• WHAT IS EXPECTED:
Transcribe all the entries word for word, skipping the pictures.
:: MATERIAL PROVIDED
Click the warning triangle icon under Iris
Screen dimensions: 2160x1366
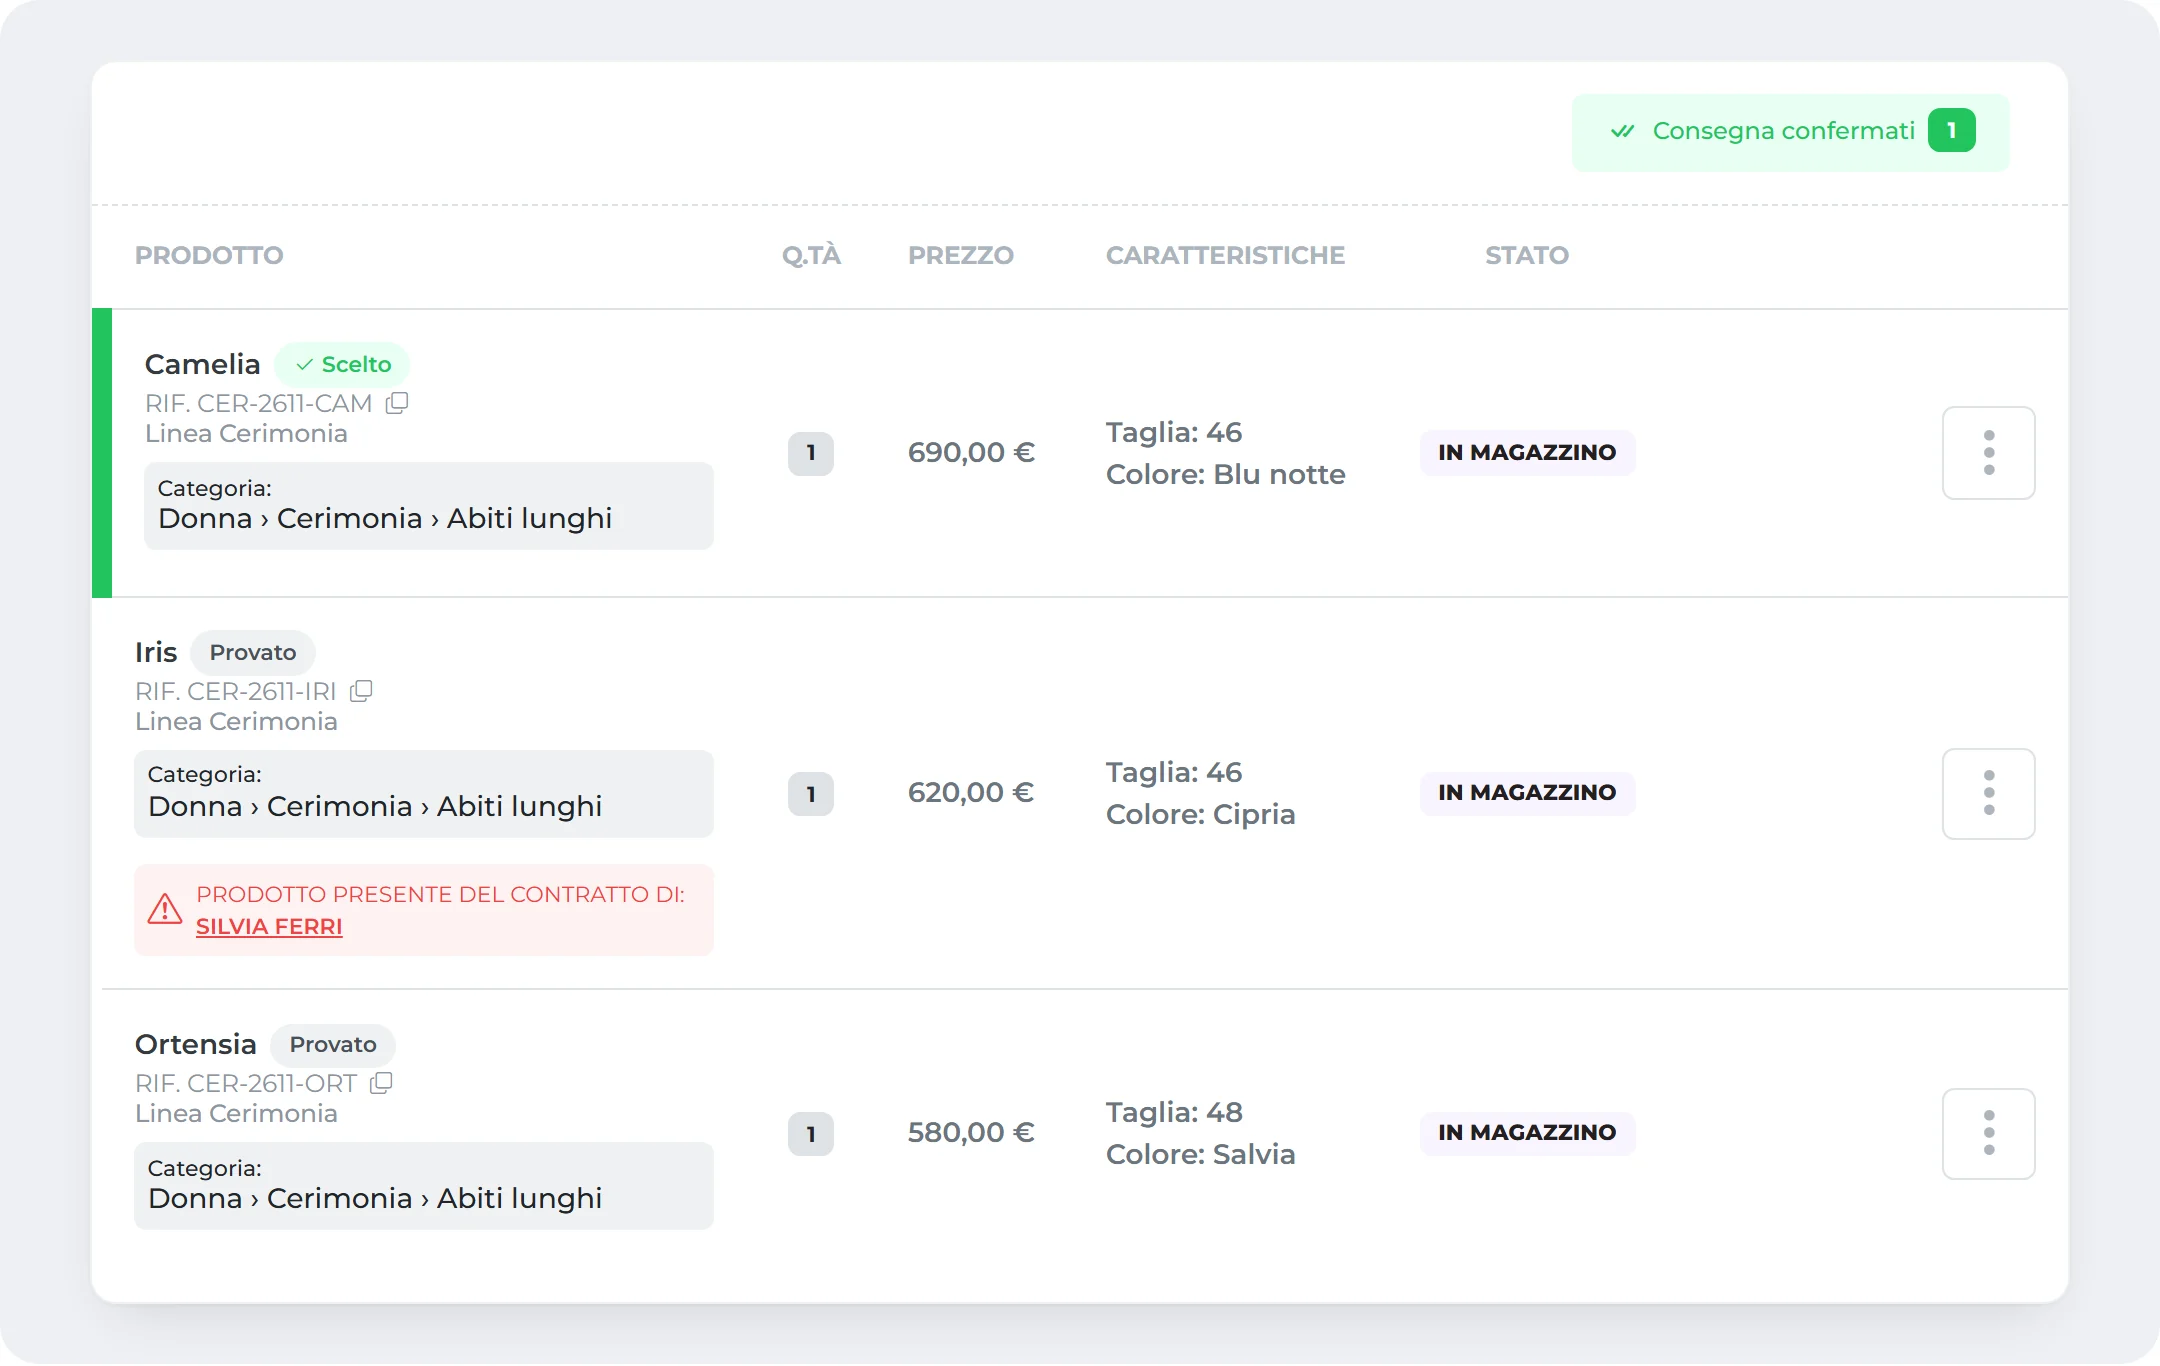165,909
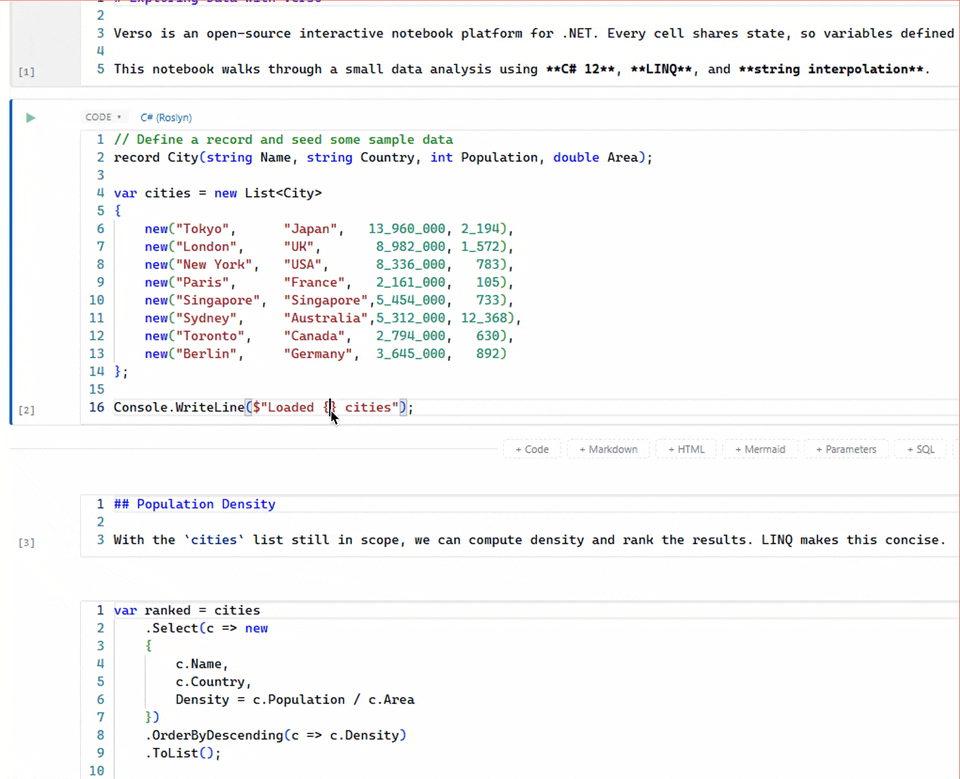The height and width of the screenshot is (779, 960).
Task: Add a Markdown cell
Action: tap(608, 449)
::::
• REPLY:
Click the warning triangle icon under Iris
Screen dimensions: 2160x1366
165,909
The height and width of the screenshot is (779, 960).
Task: Add a Markdown cell
Action: tap(608, 449)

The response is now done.